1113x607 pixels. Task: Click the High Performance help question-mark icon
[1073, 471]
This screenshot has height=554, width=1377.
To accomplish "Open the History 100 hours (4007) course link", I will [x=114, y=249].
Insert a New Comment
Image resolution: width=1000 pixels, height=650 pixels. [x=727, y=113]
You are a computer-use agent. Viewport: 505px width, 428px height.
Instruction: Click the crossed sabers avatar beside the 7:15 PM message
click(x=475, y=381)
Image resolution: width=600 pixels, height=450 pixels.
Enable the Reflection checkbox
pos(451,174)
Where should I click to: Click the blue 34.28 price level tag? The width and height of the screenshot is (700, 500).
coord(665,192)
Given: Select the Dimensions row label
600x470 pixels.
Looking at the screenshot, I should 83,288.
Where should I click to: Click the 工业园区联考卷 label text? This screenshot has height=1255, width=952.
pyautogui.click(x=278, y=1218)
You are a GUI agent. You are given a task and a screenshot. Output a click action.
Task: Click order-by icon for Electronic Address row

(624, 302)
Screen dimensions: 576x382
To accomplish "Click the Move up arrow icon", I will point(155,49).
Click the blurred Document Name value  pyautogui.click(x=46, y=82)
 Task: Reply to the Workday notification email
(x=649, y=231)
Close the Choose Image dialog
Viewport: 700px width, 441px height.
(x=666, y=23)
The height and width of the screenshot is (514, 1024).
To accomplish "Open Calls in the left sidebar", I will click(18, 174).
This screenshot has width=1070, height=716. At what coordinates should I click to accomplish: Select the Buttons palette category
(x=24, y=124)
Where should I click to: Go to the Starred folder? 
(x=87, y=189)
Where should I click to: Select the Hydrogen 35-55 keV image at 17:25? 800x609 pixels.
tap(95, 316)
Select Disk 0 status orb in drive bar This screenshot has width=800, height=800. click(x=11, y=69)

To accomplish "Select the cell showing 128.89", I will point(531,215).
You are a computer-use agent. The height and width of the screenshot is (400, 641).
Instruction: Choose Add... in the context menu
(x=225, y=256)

▶ EXERCISE INSTRUCTIONS: Exactly the lines above from the one with "Where should I click to: Click the blue" to the one with "The height and width of the screenshot is (514, 1024).", both included, are to be quoted; leave the rest out.

▶ OUTPUT:
Where should I click to: Click the blue 34.28 price level tag? The width and height of the screenshot is (700, 500).
coord(665,192)
Given: Select the Dimensions row label
600x470 pixels.
Looking at the screenshot, I should 83,288.
Where should I click to: Click the 工业园区联考卷 label text? This screenshot has height=1255, width=952.
pyautogui.click(x=278, y=1218)
You are a GUI agent. You are given a task and a screenshot. Output a click action.
Task: Click order-by icon for Electronic Address row

(624, 302)
Screen dimensions: 576x382
To accomplish "Click the Move up arrow icon", I will point(155,49).
Click the blurred Document Name value  pyautogui.click(x=46, y=82)
 Task: Reply to the Workday notification email
(x=649, y=231)
Close the Choose Image dialog
Viewport: 700px width, 441px height.
(x=666, y=23)
The height and width of the screenshot is (514, 1024).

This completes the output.